Security / June 7, 2016

Metadata Use Case: Retain Top Talent with URL Metadata

Employee turnover can cost a bundle.

According to a study by the Society for Human Resource Management, the average cost to find and train a replacement employee is six to nine months of the exiting employee’s salary. Some studies put that number even higher and also say that, as related to skill level, the costs can increase exponentially. Replacing an entry-level employee runs about 30 to 50 percent of the annual salary. For mid-level, you’re talking 150 percent. And for specialized and senior-level employees? Forget about it. You might be shelling out four times the annual salary of a departing employee to find a replacement.

So can metadata help with employee retention? Why yes, it can.

The Not So Good Old Way

Imagine that you have an employee base of 10,000 people and are concerned because you’ve noticed attrition in a certain department. Sure, you want to know who’s left, but you also want to know who may be considering leaving, maybe look into who’s visiting LinkedIn and other job sites.

The traditional approach would have you gathering information on who your users are, what computers they’re using, and what departments they belong to. Next, you’d determine what job boards are out there (LinkedIn, Monster, Dice, etc.). With that information, you could create a group and a tag and correlate all the data across a set time (say a month) to find out who’s visiting what sites when.

The problem is that stitching together all those records is hard. If you were to ask a computer (even a big bunch of servers) to perform even this simple computation, it’s going to start to slow down . . . until eventually, you get the information.

And what if more complicated computation is necessary? To find out if something is going on in your organization, even standard queries get complex fast, which makes getting actionable answers super difficult.

Turning Goo into Goodness

Let’s take a look at Hadoop. It lets you build a clustered environment so you can have hundreds of machines sharing drives in a single giant open source HDFS file system. Using various tools, you can take unstructured data “goo” like logs from Web proxies; AD DHCP requests; calendar invites to lunch in .PSTs; badge reader data; DNS (it doesn’t matter what the data is) and pour it into that big ol’ HDFS pot.

Once the goo is in the pot, you can query for things like: Who’s looking at LinkedIn right now? It’ll take the first pass of stitching everything together—from the IP address to the user name to the URL to the time—and then spit out a single specific record per user. In a day, that might turn out to be a million records. You take those and feed them into an analytics tool like Splunk in order to get a more manageable, visual “graph” of what’s going on over a given length of time. Boom! The data renders because all the hard work of stitching everything together has already been done by Hadoop.
_ _ _
Written task 1 ▸
List every kind of unstructured data that the employee-retention article says can be poured into the HDFS pot.
Written task 2 ▸
Extend the employee-retention article with a few more paragraphs that pick up after its final sentence.

Supplied material ▸
_ _ _
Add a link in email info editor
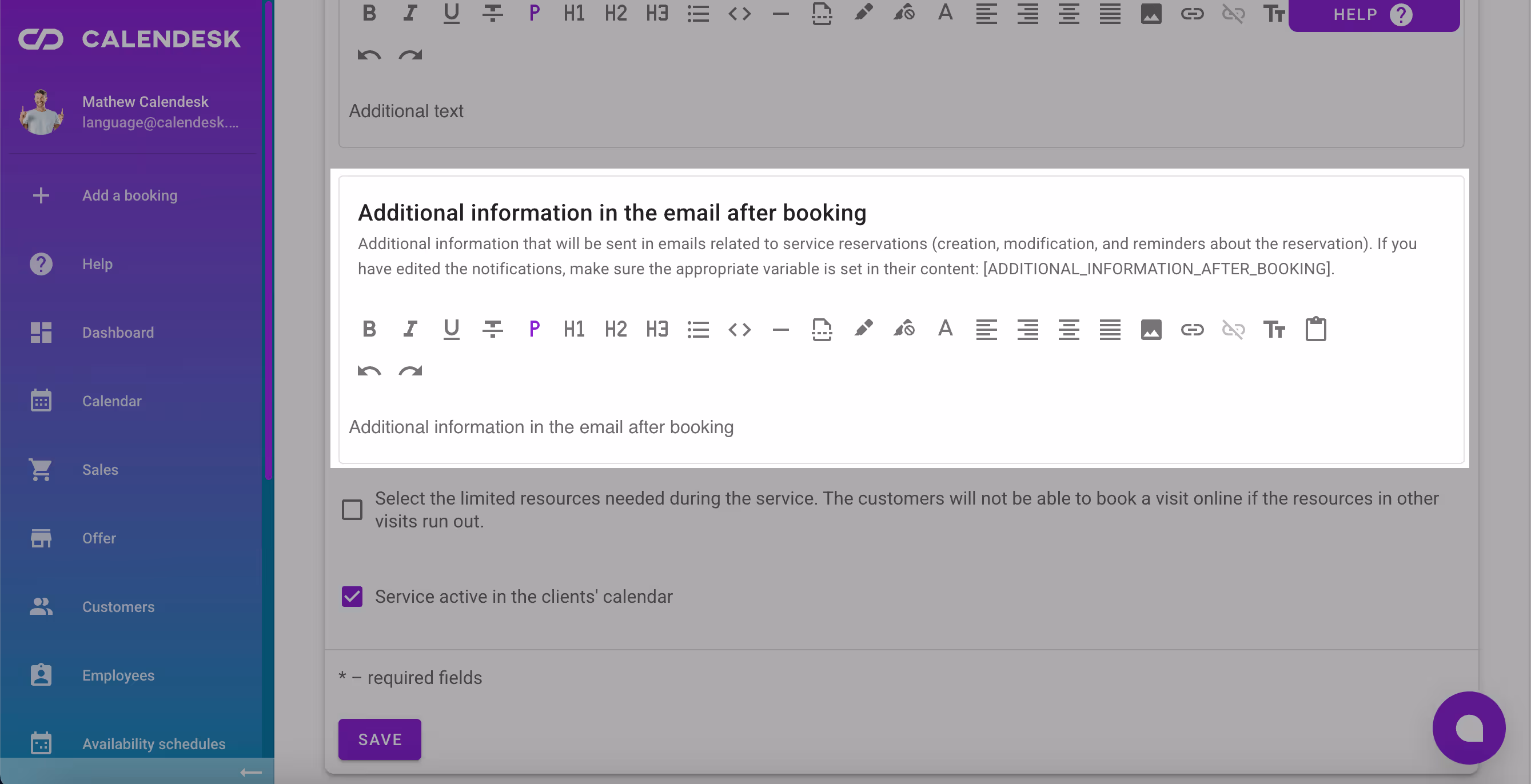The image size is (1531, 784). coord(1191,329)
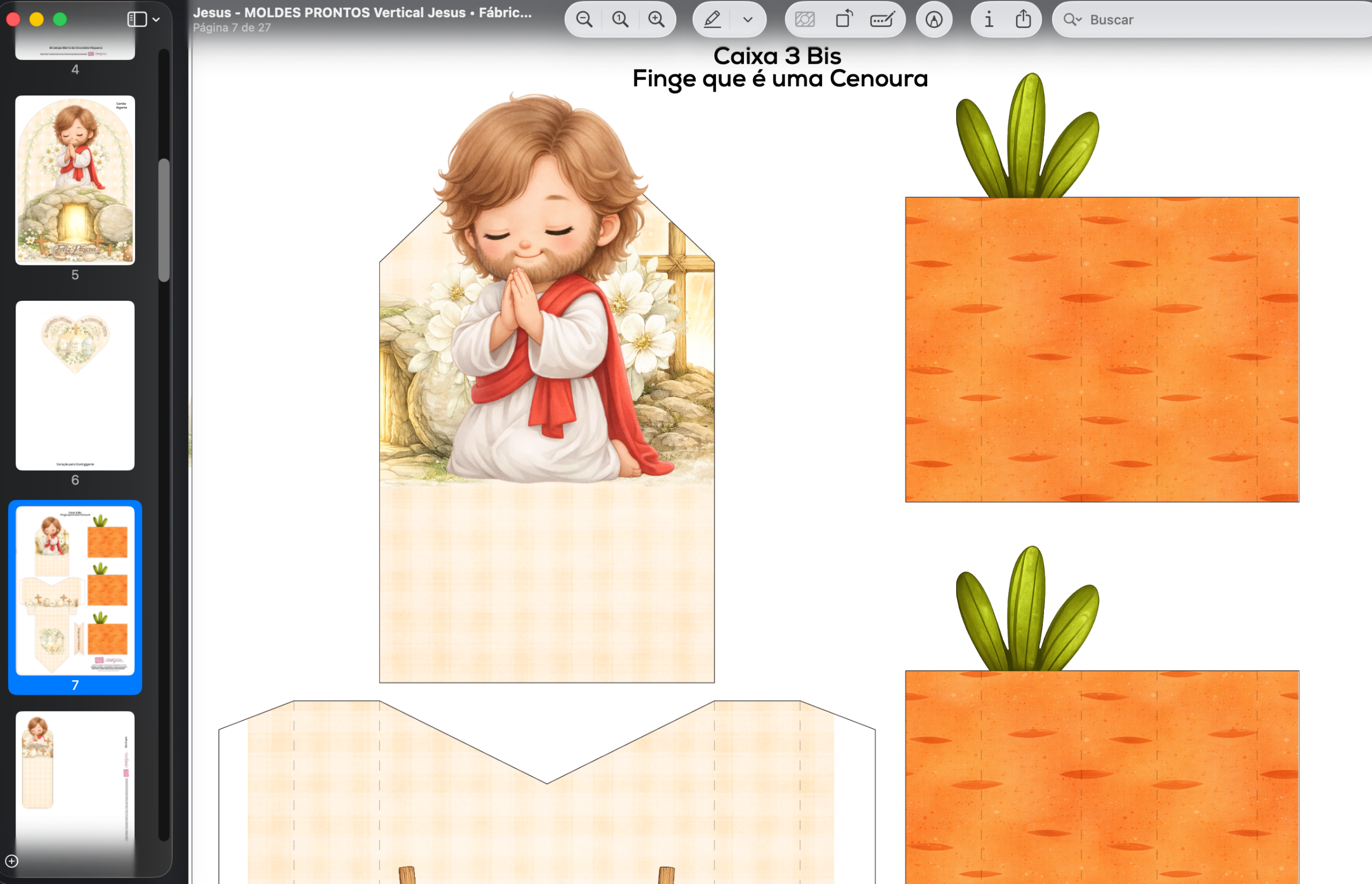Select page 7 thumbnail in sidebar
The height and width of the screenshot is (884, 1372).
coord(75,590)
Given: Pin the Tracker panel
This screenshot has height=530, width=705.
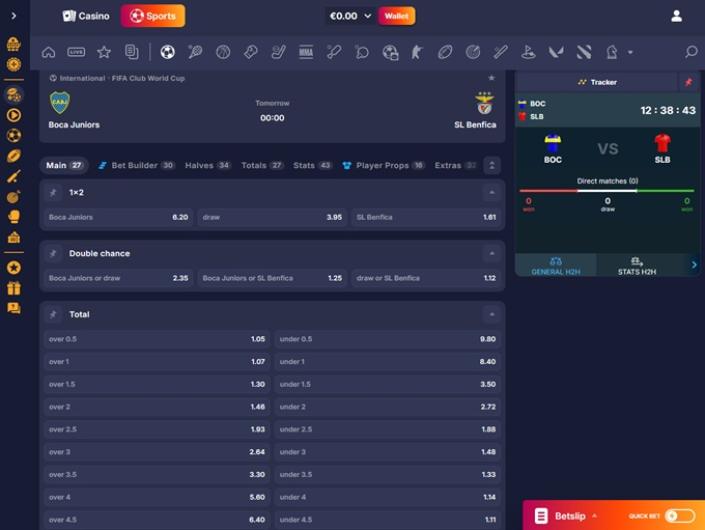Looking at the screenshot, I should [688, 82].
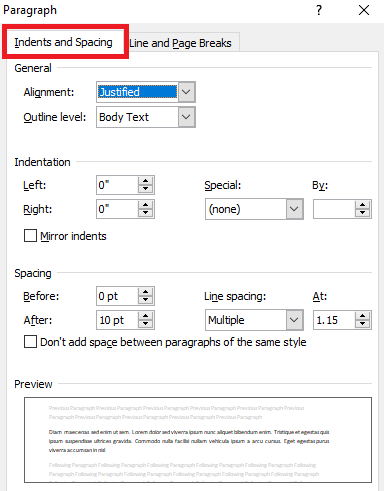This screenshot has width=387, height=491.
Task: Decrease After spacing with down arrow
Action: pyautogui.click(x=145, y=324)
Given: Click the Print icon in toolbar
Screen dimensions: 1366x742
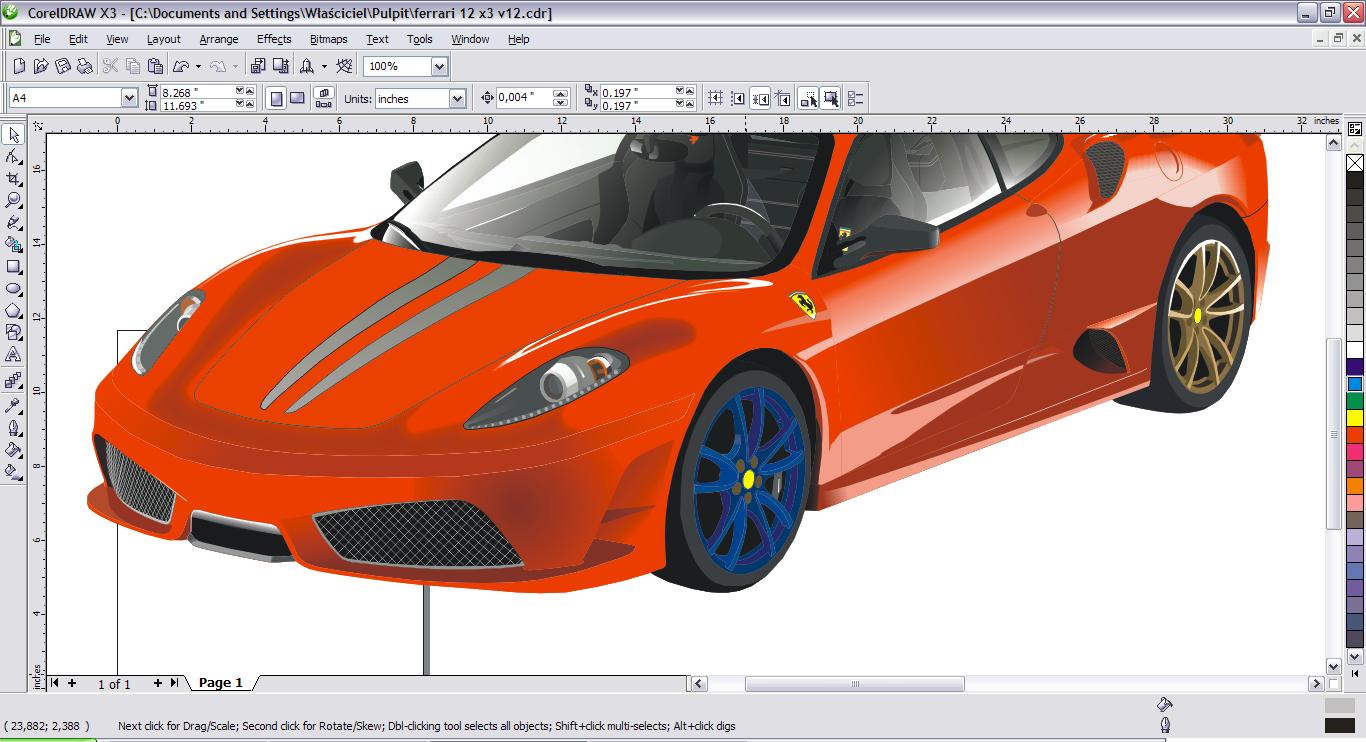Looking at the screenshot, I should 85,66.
_ _ _
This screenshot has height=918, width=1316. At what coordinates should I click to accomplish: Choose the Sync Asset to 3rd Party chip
_ _ _
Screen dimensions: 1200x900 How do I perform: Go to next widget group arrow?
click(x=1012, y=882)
_ _ _
Written response 1 ▸
- Logs from Web proxies
- AD DHCP requests
- Calendar invites to lunch in .PSTs
- Badge reader data
- DNS

Written response 2 ▸
Gigamon is doing the same thing with metadata—only at the network level and in real time! We’re saying, instead of dumping all the data, all the packets, everything about everything into the pot, ask the questions you want of the network first. Then take that very specific high-value, low-volume metadata, put it into an analysis tool, and make your decisions—on good, bad, whatever—based on the results.

The Metadata Way

Most NetFlow-generation engines are line cards and routers or control planes and switches. Unfortunately, routers and switches are not built to produce metadata for every packet and, therefore, can’t give you unsampled NetFlow without crushing the control plane. Instead, you get samples (e.g., for every x thousand packets; or at two-minute intervals). By contrast, Gigamon can produce and send unsampled NetFlow to collectors, storage devices, and SIEMs like Splunk, ArcSight, or QRadar. It’s easy for us if you’re hungry enough for it all.

With the latest release of the GigaSECURE Security Delivery Platform and if you’re consuming IPFIX/NetFlow v10, your SIEM and security analysts can leverage our unique metadata elements not only to run queries to find standard information about traffic—such as source and destination IP addresses and ports—but also to request DNS query information and URL and HTTP/HTTPS return codes.

But that’s not all. At Gigamon, we understand it might not make sense to send every NetFlow packet to your SIEM. That’s why we created adjustable NetFlow templates. You can configure the Gigamon appliance to send only NetFlow with URLs, DNS, SSL certificate info, or HTTP response codes to the SIEM; the rest of the NetFlow can go to a collector. That way, you have both real-time situational awareness and forensic NetFlow in case you need after-the-fact analysis.

URL metadata off the wire gets interesting when traffic going to the Internet is not behind a proxy. Much legacy software is not proxy-aware. In those cases, you can still snarf URL data and forward it to the SIEM, where it can live alongside your proxy logs.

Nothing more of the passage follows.